Uno de los momentos más significativos de mi vida ocurrió una tarde, hace unos cinco meses, cuando eга voluntario en un santuario de elefantes en Tailandia.
Estaba ordenando el parque como parte de mis tareas cuando me encontré con un hermoso elefante solitario con una pata delantera gravemente deformada. Preocupado por verla sola y curioso por su estado de salud, le pregunté a un guía.

Kabu tenía 26 años, como yo. Había sido rescatada aproximadamente un año antes, pero tristemente nunca logró integrarse a una manada. Desde pequeña había sido usada en la industria ilegal de tala, arrastrando enormes troncos por barrancos empinados en las montañas.

Durante uno de esos trayectos tortuosos, un tronco se soltó, rodó hacia ella y le rompió gravemente la pierna. Obligada a seguir trabajando, su lesión nunca sanó. Cuando finalmente fue rescatada, Kabu estaba débil y traumatizada. Al llegar al parque, según el guía, tenía lágrimas corriéndole por los ojos —de alivio.

Queriendo tomarme una foto con ella, me paré a su lado, como ya lo había hecho con otros elefantes. No estaba preparado para lo que sucedió a continuación: Kabu imitó mi movimiento y se recostó contra mí. A medida que se acercaba más, podía sentir la fuerza de su cuerpo contra el mío.

Eso me dio una sensación de seguridad, así que me apoyé aún más en ella, como si la abrazara. Me acerqué a su cabeza, miré sus ojos oscuros durante varios segundos y acaricié la parte superior de su trompa. Cuando ella me devolvió la mirada, me quedé asombrado. Frente a mí estaba un animal que había pasado por horrores inimaginables, y aun así eга capaz de confiar y ofrecer afecto a un ser humano.
¿Y cómo había llegado yo hasta allí? Unos meses antes, estaba en terapia, luchando con impulsos contradictorios: dañarme o ayudarme. Tras vivir abusos durante mi infancia, comencé a autolesionarme antes de cumplir los 13 años.

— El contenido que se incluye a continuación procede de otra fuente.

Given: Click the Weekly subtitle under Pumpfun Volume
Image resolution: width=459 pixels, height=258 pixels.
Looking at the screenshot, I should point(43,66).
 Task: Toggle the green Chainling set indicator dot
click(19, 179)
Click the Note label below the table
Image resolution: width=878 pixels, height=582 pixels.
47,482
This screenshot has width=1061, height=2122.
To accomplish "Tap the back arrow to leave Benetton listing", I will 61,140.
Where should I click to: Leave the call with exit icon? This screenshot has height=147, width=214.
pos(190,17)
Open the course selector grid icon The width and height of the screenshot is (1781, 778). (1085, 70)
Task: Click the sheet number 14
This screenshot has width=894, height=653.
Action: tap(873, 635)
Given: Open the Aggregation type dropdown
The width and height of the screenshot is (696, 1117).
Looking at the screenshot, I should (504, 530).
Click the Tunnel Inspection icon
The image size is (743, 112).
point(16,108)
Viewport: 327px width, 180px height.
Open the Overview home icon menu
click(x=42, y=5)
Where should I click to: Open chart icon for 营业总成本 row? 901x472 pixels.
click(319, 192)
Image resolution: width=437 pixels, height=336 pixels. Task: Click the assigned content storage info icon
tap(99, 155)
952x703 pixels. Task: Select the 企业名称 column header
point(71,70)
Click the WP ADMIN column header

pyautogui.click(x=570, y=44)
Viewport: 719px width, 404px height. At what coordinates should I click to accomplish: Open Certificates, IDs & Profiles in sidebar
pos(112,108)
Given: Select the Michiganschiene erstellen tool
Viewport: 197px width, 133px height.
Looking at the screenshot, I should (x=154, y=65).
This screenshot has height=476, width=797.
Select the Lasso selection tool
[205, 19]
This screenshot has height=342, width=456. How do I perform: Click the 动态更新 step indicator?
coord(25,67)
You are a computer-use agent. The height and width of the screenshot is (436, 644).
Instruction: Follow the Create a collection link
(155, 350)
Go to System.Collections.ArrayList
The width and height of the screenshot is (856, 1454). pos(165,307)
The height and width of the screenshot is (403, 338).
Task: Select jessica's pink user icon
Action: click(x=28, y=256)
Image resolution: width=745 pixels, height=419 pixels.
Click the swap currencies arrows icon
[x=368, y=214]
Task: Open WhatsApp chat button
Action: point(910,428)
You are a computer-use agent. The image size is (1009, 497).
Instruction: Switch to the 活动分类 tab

En aquel momento particular, estaba luchando con alucinaciones y creencias de que si me hacía daño, las imágenes perturbadoras desaparecerían. Pero esta vez me di cuenta de que podía haber otra solución. Necesitaba hacer algo que cambiara mi vida, algo que me sacara de mi mente y me llevara al mundo real.

Al principio no sabía a dónde ir. Pero tras investigar, encontré el Elephant Nature Park. Como vegano y defensor de los animales, sentí que su filosofía encajaba conmigo. Aunque tanto mi terapeuta como mi esposa me apoyaban, también tenían preocupaciones.

¿Estaría lo suficientemente bien como para viajar tan lejos? ¿Sería capaz de mantenerme a salvo si surgía alguna situación que despertara mis impulsos de autolesión? ¿Y si, en lugar de inspirador, ese entorno resultaba desalentador? Aunque estaba emocionado por esta gran aventura, debo admitir que compartía esas dudas.

“Los elefantes son animales altamente sensibles y evolucionados, que forman vínculos para toda la vida con sus familias.”
Fotografía: Athit Perawongmetha/Reuters
Mi primer encuentro con un elefante fue, de hecho, bastante inesperado: una trompa traviesa asomando por detrás de la cocina, curiosa por identificar si había trozos de fruta listos para comer. Supe de inmediato que esas dos semanas iban a ser maravillosas.
El voluntariado en sí consistía en cuidar a los elefantes: bañarlos, preparar su comida (he visto suficientes sandías como para toda una vida), y acompañarlos al veterinario. Los voluntarios también cuidaban el parque: recogiendo excrementos (hay una técnica adecuada: con la pala desde la parte trasera del montón, levantando desde el centro), ordenando los refugios y plantando árboles.